Jeremy went into surgery that night, and did very well. The next day, we were released from Riley. We decided not to go on Hospice because we know how to administer all his meds, change his dressings, and everything else. I then asked for Jeremy’s records to be sent down to St. Jude. It was basically our last hope. I wanted to try every option, I was not giving up. Two days after they were sent, St. Jude responded and said they would not accept him. They believe Jeremy’s has one of two kinds of cancer, both if can be removed, are still fatal. For the third time, our world came crashing down. I didn’t understand, I was mad at everyone and mad at the world. Why does Jeremy have to go through this? He doesn’t deserve it.
Jeremy came home weighing 10lbs. 3oz., and eating on his own.

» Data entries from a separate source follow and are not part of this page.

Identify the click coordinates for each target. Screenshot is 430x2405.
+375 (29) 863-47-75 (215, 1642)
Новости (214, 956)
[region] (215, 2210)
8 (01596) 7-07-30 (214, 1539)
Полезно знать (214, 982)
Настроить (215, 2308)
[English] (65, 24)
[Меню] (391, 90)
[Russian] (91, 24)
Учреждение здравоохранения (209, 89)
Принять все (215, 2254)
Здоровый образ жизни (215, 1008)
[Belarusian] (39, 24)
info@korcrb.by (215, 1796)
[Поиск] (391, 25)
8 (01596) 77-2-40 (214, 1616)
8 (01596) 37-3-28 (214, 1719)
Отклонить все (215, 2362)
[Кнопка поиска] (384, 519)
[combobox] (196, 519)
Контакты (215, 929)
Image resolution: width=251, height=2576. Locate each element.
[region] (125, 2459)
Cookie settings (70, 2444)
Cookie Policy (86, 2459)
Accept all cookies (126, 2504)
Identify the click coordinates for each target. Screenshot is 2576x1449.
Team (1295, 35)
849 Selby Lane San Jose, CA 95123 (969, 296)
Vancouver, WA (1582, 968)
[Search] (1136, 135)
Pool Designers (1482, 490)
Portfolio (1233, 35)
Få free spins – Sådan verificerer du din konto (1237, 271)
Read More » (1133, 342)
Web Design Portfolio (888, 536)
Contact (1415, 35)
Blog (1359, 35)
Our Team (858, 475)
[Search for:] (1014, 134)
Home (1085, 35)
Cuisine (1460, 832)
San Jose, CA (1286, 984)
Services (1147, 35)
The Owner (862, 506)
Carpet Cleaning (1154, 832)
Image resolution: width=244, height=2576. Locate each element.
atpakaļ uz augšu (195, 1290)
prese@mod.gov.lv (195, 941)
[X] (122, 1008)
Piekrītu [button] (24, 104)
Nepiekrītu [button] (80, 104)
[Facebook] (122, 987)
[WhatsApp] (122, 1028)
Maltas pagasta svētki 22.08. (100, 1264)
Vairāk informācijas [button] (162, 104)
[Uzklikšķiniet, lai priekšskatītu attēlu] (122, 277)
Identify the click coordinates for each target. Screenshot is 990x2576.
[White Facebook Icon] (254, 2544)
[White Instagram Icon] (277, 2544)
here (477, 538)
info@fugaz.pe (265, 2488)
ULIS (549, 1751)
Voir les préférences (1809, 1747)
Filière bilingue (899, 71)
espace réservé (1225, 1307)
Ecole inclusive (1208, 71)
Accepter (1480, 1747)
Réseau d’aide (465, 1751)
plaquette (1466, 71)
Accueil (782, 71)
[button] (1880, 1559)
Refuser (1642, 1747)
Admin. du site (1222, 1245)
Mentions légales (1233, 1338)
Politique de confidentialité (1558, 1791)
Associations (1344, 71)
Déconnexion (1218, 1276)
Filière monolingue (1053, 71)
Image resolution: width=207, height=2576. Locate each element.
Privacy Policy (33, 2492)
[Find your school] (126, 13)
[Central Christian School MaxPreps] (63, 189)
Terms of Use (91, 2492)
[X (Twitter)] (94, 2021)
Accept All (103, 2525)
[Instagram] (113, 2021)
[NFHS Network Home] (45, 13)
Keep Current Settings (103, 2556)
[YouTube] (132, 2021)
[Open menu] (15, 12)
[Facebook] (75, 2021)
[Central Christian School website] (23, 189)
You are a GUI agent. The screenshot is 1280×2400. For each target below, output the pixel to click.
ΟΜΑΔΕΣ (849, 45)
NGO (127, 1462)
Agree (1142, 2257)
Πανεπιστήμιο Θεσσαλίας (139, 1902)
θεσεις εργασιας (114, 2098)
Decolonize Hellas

He also was on nutrition 24/7 called TPN. It is all the vitamins and nutrients he needs. Now, he weighs 16lbs. 8oz. and is off TPN. Clinically, Jeremy’s time is limited, but I know that’s not true. Jeremy is the strongest person I have ever met, he has been fighting since before he was born, and I know he will continue to do so.
Since Jeremy was diagnosed, I look at everything different. I have noticed that a lot of people aren’t grateful they have healthy children, they expect it. I’m so sick of children getting yelled at because they are crying in the middle of the store, drawling on the wall, wetting the bed, and screaming when they don’t get what they want. Parents don’t realize how lucky they are. I would give up everything I have to hear Jeremy’s sweet cry one more time, see him smile, or even roll over. Please don’t take your kids health for granted, instead thank God that He has blessed you. You really don’t know how lucky you are.
Thank you all for the support you have shown, and the support you will continue to show. We have a long road ahead of us, and I know you guys will all be right there cheering Jeremy on. May God Bless you & your families.